A technology that works in a pilot project but cannot be commercialized at scale is, from a national policy standpoint, not yet working. The gap between proof of concept and deployed infrastructure is not technical. It is a commercial one, and closing it has consequences that extend well beyond the energy industry.

For the United States, Mr. Bdair believes those consequences are economic and strategic in equal measure. CCS at commercial scale is not simply a mechanism for reducing industrial emissions; it is the pathway through which America’s most carbon-intensive industries, its refineries, petrochemical plants, AI Data Centers, steel operations, and manufacturing facilities, can remain globally competitive in a world that is progressively pricing carbon into the cost of doing business.

Without viable CCS infrastructure, those industries face a long-term competitiveness problem that no amount of operational efficiency can fully resolve.
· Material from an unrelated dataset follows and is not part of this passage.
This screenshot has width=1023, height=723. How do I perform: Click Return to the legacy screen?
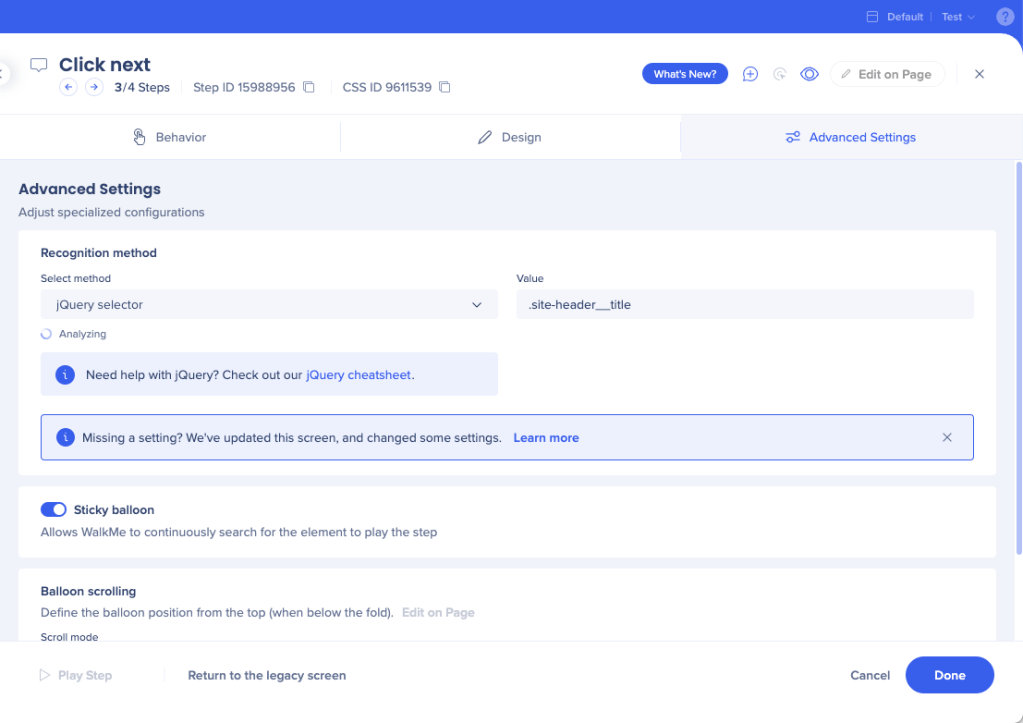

The question of whether CCS gets commercialized in the Gulf Coast is, in this sense, also a question about the long-term viability of American industrial output.

In the Gulf Coast, where the conditions for world-leading CCS deployment are already in place, Mr. Bdair’s CCS commercialization expertise is not a supporting capability. It is the missing link that determines whether America’s CCS ambitions become real infrastructure or remain compelling concepts.